Indeed, Brexit Secretary David Davis accused Michel Barnier, the EU’s Chief Negotiator for Brexit, in early January of indulging in his own form of cherry picking by seeking to include “some areas of our economic relationship but not others” in a future deal.

EU nervousness about the risks of a diverging UK could be an opportunity for the UK

It is possible to see this all as a threat to the UK, but smart negotiation could turn it to the UK’s advantage.

The Commission is clearly worried about the risks of a diverging UK – and a UK without a deal with the EU is more likely to diverge radically. This illustrates why the EU itself would benefit from a “managed divergence model”, as we set out in Trade after Brexit, to avoid a rupture and radically different relationship on regulation.

But the Government can only use that opportunity if it has a clear view of what it wants, and addresses the trade-off between access and alignment.

Comments

Canada minus.

Better WTO than this.

Still, it's good to see people waking up to the fact that the EU doesn't actually hold all the cards.

The EU does not have to offer a Canada deal. Hence. it does hold all the cards. What is important to note is their concerns and that helps the UK get the best deal for both sides.

Helpful. Shows the advantages of remaining in the Customs Union and Single Market and better still, not leaving at all. The only advantage of the former is that the damage to the UK economy will be less, but with the prospect of being unable to influence anything that affects our trade with our largest customer.
The essence of the EU approach is to avoid giving a country which leaves what appears to be a better deal outside the "club" than remaining in. With some waverers in Hungary, Poland and even the Czech Republic, why would they do anything to make it appear that the grass is greener the other side of the fence? Far too many UK politicians seem to have a blinkered view and overestimate our importance and ability to replace EU trade. That said, our negotiations so far have been monumentally incompetent.
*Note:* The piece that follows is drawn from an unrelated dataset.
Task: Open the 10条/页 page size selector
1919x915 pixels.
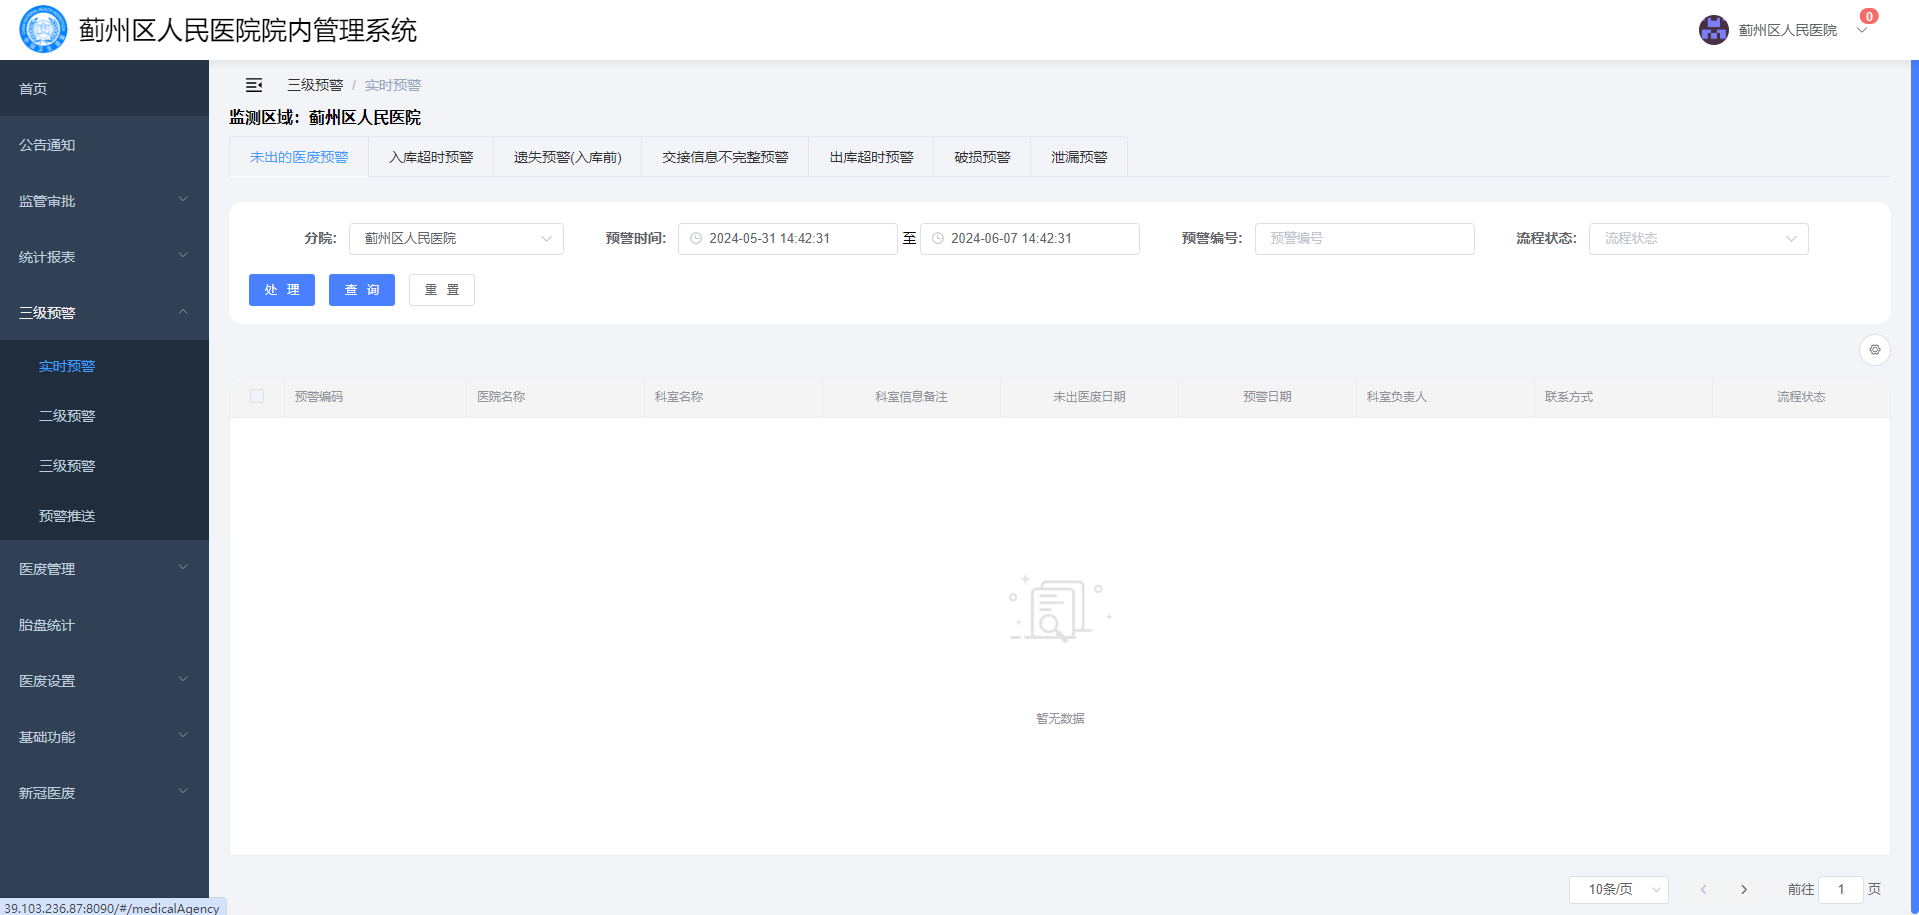Action: [x=1618, y=889]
Assuming Chequers is a no starter we have to look at this again. David Davis might have been right all the time. Either way, let's have the business framework decided as soon as possible. There will be opportunities to be gained, even by the naysayers, once we open our nationwide eyes to the inevitablity of being free to do our own thing without the constraint of the EU. There is no going back - those campaigning for a rerun of the Brexit vote are wasting all our time, money and energy - so much better to spend this creating and working hard towards a new and optimistic future for the UK.
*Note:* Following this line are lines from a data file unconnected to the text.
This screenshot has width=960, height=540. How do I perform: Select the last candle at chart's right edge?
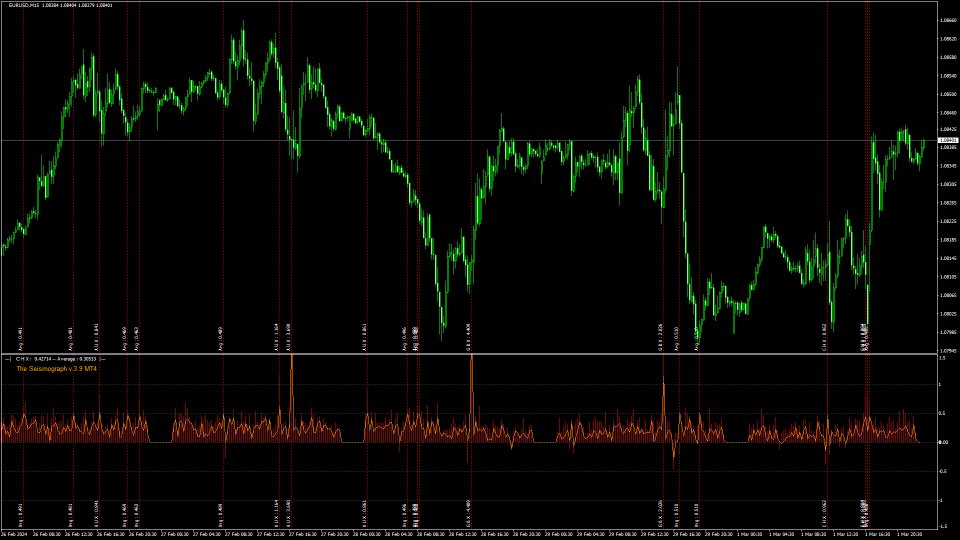coord(923,148)
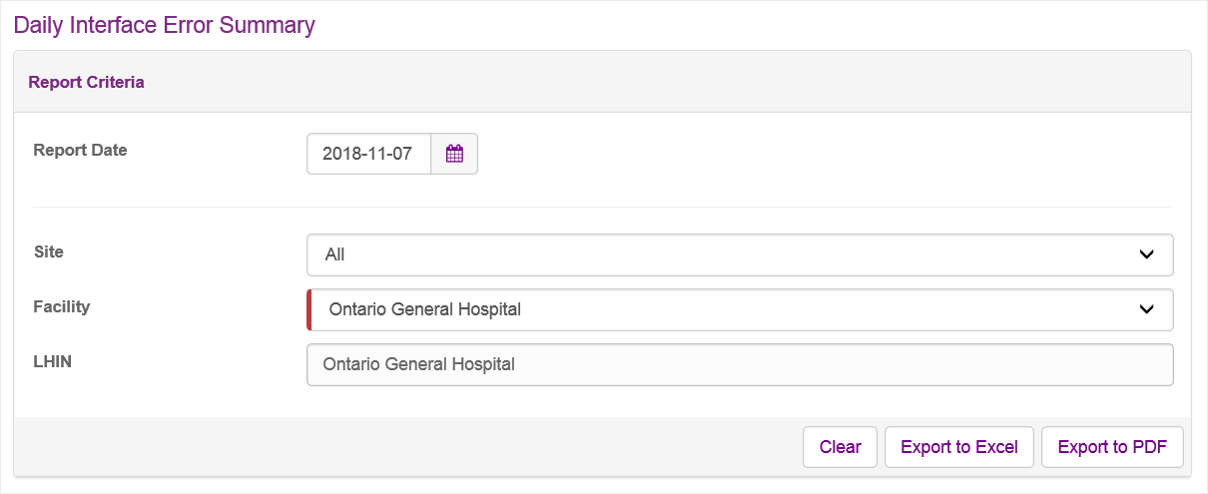Clear the report criteria
1208x494 pixels.
coord(840,447)
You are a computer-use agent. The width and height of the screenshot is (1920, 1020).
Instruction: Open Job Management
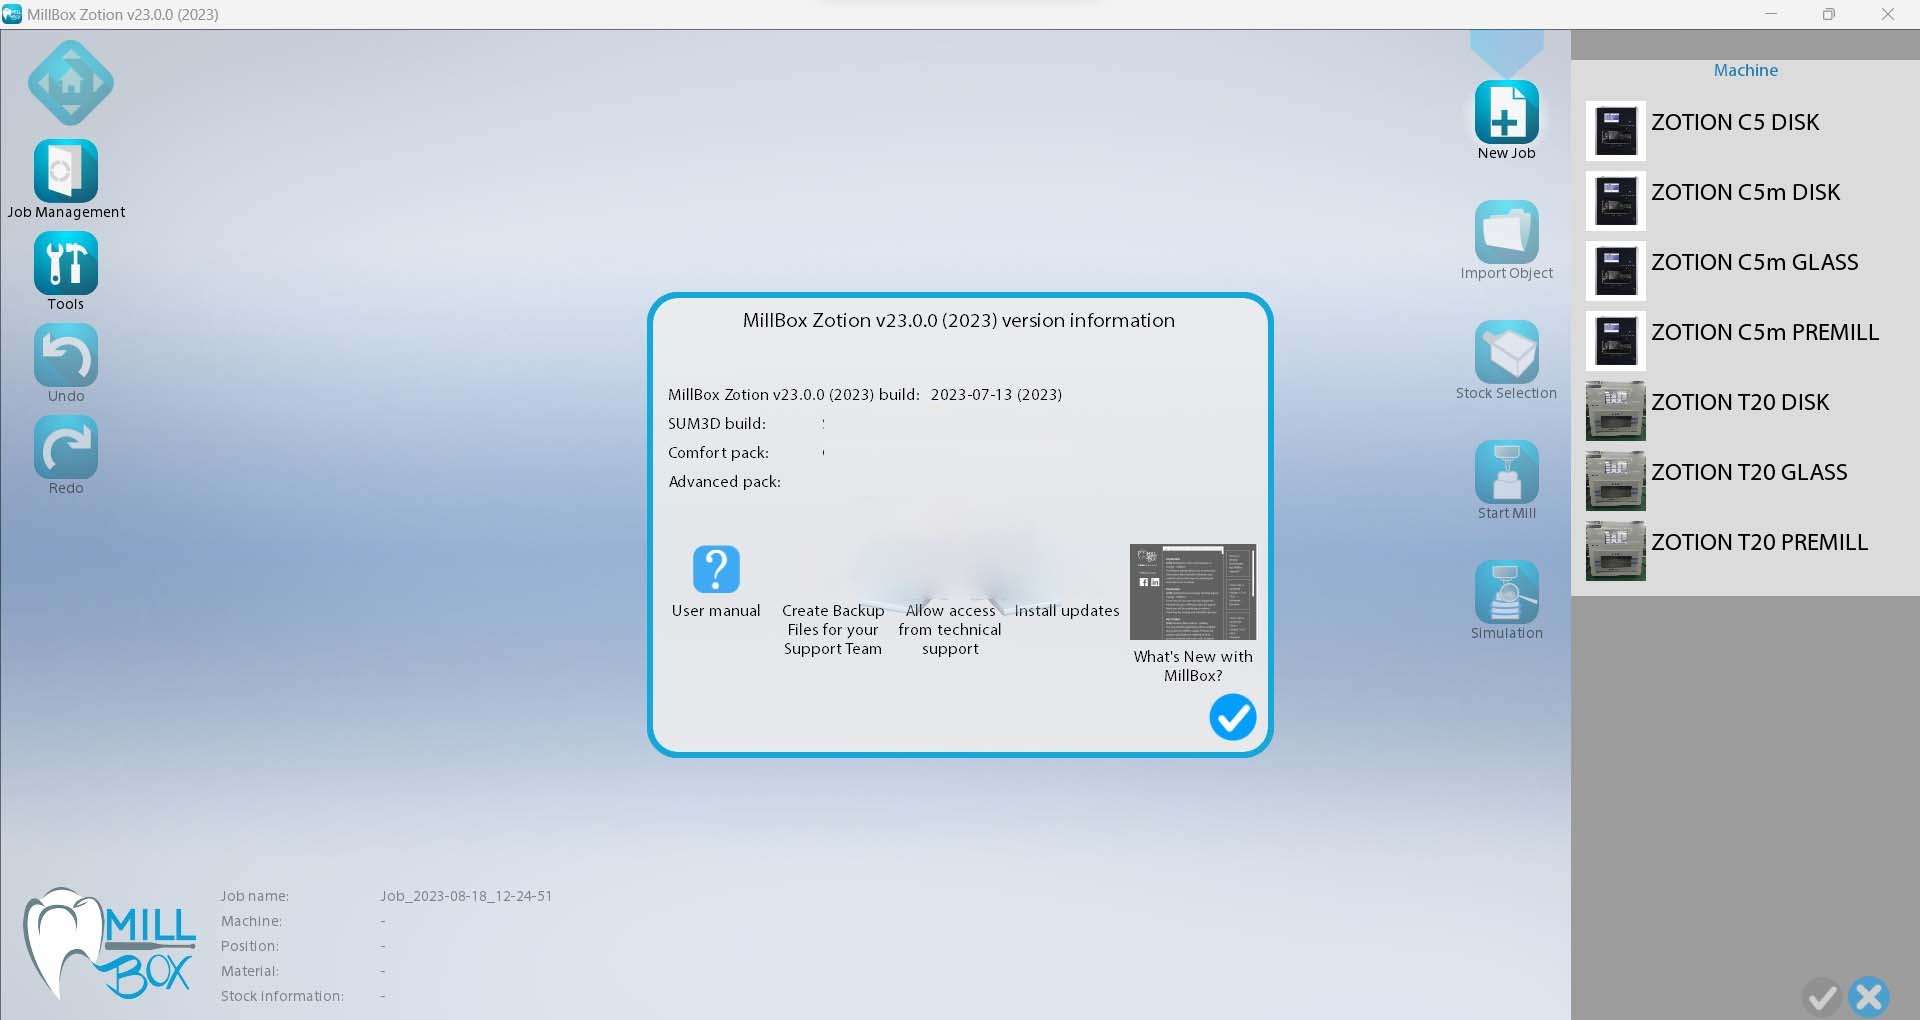click(x=66, y=172)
The observant reader notes that this just shows what large firms already has already understood. Brexit failed the very moment this advisory vote fell in the hands of conservatives. There is no opportunities to be gained by Brexit. That is a pipe dream idea reinforced by media. Trade needs forward thinking and being free is not about locking ourselves in with a dysfunctional government that has no intention to solve the underlying issues of low productivity that is fueled by undereductation and years of avoiding to narrow inequality to stimulate the economy. Sadly a wast number of the largest employeers in the UK (automotive, finance and aviation) that have large impact on many other industries, have already started to move key aspects of their operation into the EU market. They have shareholders and global value chains that require long term stability and not political myopia on its way driving rates up and employment down. If any energy should be spent, it should be spent stopping what most likely will end with a hard brexit and then who will you blame? I agree with some of you when it comes to monumentally incompetent. What is mostly troubling is that not more are starting to understand the reality of Brexit. Ill put it simple: there is no upside. But better still it can be stopped so we can start repair the damage done and maybe our children will forgive us for that we jeopardised their future with this monumental mistake.